◆ Description of the task: Every line from the one containing "Expand the email property chevron" through the end of the listing below goes in the output, exactly and without pictures.

◆ Records to use:
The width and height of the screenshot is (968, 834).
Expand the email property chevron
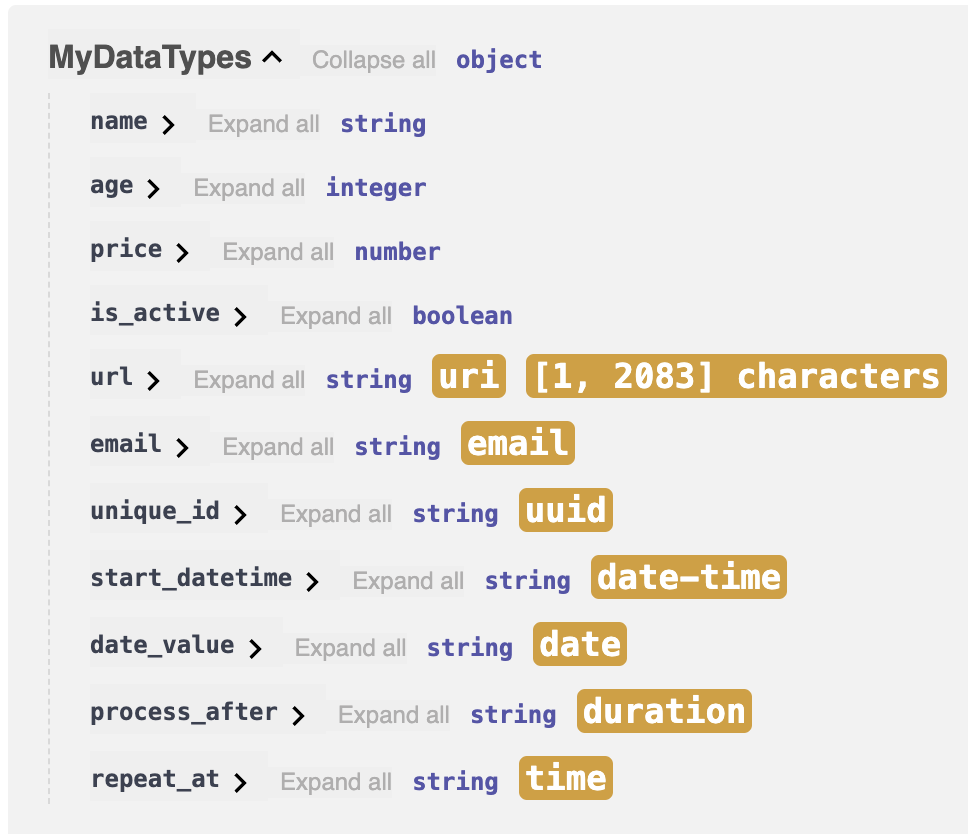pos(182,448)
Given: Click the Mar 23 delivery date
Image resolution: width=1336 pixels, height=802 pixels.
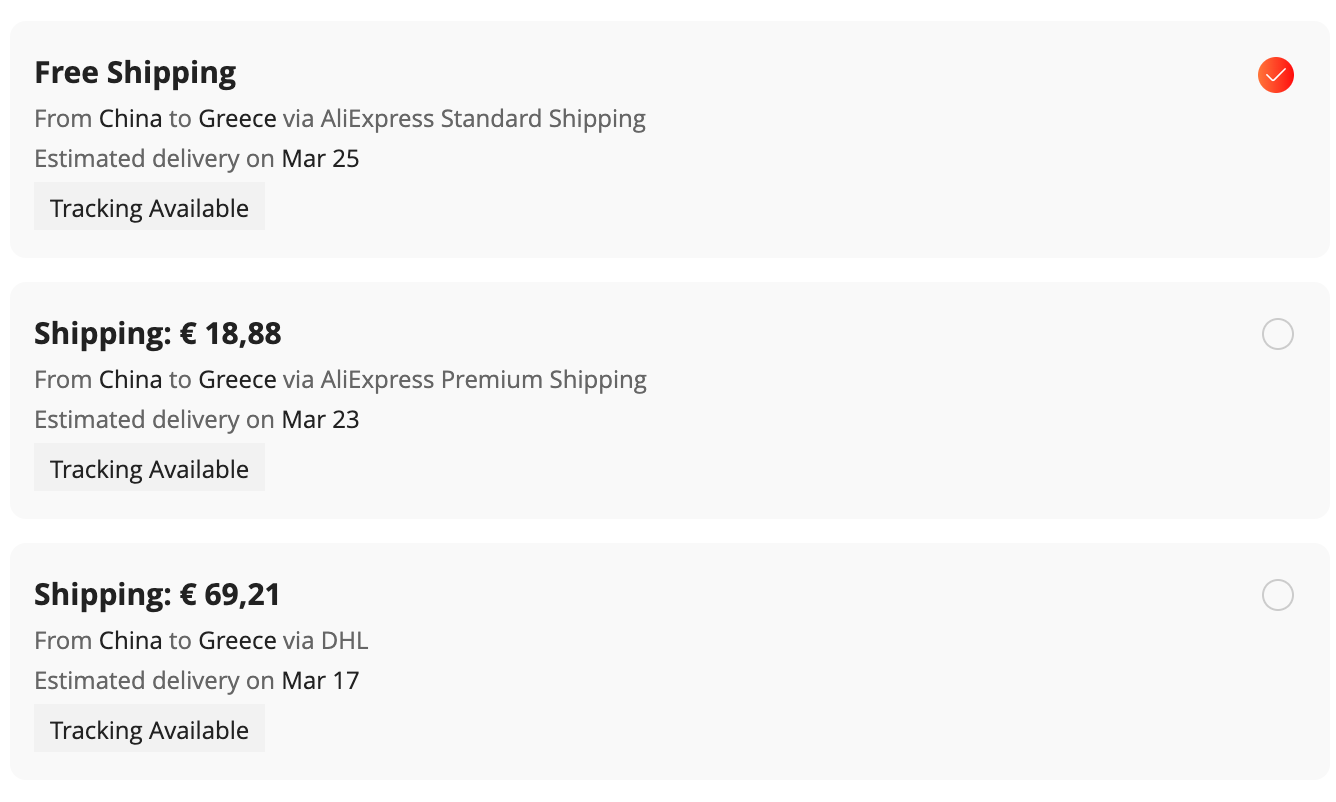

◆ Written answer:
Expand the email property chevron
pos(182,448)
Given: Click the Mar 23 delivery date
Image resolution: width=1336 pixels, height=802 pixels.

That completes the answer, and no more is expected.